Another critical issue concerns single-nucleotide polymorphisms (SNPs), which are common in the general population and may affect SHBG levels and binding capacity, thereby influencing free T calculation. In this context, a recent large population-based study assessed hormonal profiles in 999 healthy men [35]. Total T was measured by LC-MS/MS in all patients; free T was calculated using the Vermeulen formula and was directly measured by LC-MS/MS in a subset of 314 men. Multiple SNPs were analyzed. Results indicated that SHBG-related SNPs may influence total T assessment but not free T when measured by LC-MS/MS. A trend toward higher calculated free T was observed in carriers of the rare rs6259 polymorphism, associated with elevated SHBG levels, whereas bioavailable T remained unaffected [35].
Based on these findings, the strong recommendation to perform SHBG measurement and free T calculation was maintained in all conditions characterized by altered SHBG levels (Tables 2 and 3). Although definitive scientific evidence cannot be provided, considering the strong association between metabolic derangements and reduced SHBG and total T levels [14,36] as well as the potential influence of genetic factors [35,37], which are not always predictable, the EAU SRH Guidelines Panel further considers it highly advisable to assess SHBG and free T in all symptomatic patients.
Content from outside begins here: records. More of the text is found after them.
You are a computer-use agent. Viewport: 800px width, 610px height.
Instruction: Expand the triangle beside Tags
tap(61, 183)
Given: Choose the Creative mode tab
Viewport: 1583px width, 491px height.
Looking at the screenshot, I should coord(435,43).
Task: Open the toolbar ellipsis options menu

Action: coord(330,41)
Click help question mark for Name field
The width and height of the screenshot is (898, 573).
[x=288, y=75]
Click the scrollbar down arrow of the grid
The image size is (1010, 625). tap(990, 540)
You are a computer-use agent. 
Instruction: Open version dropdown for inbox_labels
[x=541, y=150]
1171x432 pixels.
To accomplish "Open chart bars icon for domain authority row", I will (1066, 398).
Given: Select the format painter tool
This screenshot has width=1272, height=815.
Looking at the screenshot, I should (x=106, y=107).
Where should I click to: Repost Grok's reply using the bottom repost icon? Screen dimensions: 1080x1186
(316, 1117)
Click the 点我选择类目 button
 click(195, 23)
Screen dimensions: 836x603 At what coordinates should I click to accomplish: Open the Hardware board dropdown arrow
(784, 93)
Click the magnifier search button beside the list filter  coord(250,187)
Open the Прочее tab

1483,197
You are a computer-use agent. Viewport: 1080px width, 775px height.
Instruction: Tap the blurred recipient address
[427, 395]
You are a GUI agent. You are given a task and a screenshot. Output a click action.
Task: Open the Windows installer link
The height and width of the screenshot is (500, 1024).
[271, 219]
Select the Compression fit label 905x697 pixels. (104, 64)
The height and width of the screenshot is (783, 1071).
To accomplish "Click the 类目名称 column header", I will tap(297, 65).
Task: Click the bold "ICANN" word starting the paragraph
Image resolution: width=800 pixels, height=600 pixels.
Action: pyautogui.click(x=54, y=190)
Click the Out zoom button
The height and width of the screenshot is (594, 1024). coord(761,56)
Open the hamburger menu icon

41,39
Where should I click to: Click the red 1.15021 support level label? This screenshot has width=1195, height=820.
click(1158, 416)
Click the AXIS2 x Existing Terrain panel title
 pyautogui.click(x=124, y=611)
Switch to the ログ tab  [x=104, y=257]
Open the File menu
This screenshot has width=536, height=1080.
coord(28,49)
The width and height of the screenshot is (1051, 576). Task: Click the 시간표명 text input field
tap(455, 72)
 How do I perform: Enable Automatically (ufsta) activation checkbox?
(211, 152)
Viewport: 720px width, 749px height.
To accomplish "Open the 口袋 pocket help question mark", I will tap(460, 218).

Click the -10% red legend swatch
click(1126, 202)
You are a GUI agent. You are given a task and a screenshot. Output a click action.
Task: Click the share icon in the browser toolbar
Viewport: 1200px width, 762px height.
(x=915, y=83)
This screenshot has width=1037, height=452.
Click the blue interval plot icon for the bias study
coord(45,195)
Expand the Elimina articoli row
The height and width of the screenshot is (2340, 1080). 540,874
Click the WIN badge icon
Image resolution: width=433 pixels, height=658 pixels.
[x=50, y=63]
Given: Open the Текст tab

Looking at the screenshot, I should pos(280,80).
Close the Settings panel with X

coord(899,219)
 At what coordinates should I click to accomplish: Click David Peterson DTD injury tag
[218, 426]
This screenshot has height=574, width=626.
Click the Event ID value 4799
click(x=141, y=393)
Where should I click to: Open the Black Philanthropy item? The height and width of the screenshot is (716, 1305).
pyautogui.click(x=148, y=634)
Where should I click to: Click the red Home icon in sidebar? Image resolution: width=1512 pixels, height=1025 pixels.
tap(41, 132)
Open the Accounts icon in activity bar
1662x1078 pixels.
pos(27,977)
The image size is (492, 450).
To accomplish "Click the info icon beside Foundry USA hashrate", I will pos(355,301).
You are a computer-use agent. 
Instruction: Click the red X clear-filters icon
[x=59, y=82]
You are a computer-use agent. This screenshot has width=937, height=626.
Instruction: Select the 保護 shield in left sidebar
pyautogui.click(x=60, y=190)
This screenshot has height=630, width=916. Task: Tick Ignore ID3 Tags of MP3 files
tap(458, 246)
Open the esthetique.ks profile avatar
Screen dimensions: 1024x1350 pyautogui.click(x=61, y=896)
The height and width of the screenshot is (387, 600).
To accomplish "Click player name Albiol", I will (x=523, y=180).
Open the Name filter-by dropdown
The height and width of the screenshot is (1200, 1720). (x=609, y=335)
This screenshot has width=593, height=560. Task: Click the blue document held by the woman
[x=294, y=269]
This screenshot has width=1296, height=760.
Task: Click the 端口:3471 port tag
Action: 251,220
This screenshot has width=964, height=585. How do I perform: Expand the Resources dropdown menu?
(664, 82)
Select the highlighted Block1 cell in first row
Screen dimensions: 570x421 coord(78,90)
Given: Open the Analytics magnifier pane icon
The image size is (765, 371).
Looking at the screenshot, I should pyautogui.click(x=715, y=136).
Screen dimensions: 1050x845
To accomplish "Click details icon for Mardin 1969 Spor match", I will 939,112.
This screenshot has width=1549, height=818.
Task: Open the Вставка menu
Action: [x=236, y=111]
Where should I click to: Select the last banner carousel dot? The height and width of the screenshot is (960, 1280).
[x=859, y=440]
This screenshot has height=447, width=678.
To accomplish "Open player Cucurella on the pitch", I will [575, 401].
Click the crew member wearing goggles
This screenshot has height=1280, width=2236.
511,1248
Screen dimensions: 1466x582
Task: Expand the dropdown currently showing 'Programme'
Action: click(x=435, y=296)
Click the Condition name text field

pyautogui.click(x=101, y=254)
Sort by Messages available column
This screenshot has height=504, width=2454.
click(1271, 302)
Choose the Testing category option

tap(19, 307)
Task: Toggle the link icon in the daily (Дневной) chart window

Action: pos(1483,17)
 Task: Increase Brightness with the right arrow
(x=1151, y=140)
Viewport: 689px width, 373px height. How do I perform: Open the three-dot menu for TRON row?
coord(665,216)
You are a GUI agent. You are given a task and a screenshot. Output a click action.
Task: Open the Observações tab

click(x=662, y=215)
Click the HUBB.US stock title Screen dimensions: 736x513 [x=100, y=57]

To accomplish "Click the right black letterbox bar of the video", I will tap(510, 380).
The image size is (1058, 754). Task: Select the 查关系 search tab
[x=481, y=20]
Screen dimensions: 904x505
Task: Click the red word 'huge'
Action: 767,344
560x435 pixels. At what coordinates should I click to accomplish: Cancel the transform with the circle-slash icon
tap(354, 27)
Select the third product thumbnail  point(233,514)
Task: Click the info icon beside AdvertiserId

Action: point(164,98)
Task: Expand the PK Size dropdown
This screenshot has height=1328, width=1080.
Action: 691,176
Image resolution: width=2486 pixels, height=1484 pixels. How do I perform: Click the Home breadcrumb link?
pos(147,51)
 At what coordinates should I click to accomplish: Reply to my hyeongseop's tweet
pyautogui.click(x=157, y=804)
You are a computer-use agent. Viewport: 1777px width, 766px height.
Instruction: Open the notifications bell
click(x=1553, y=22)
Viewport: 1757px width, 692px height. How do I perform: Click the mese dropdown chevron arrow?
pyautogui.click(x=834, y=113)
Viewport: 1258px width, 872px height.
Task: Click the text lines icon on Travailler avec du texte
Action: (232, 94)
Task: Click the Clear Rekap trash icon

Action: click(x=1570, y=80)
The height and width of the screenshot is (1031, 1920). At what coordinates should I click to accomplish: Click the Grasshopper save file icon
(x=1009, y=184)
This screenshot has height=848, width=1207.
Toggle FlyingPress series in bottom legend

In this setting, limited evidence suggests that a threshold of 220 pmol/l for free T can be considered as a reliable threshold. However, recent data based on direct free T measurement via LC-MS/MS indicated differences in free T levels according to age [38]. Therefore, more studies are required to better clarify the most appropriate threshold for free T in routine practice.
4. Conclusions
With the primary aim of ensuring consistency in methodological and technical aspects that may otherwise render the diagnosis of adult male hypogonadism complex and less accurate, this summary presents the EAU SRH Guidelines Panel’s rationale, strongly reaffirming previous recommendations, with the sole exception of the revision of the recommended time frame for blood sampling, moving the upper limit forward from 11:00 AM to 10:00 AM. Furthermore, the currently available evidence is insufficient to support a strong recommendation for routine assessment of albumin and SHBG levels, or for the calculation of free T in all symptomatic individuals. Nonetheless, the EAU SRH Guidelines Panel acknowledges that such evaluations may be considered in men presenting with clinical conditions known to alter circulating SHBG concentrations. Emerging evidence increasingly supports a broader evaluative approach, extending beyond individuals with established SHBG-altering conditions, to include even otherwise apparently healthy patients.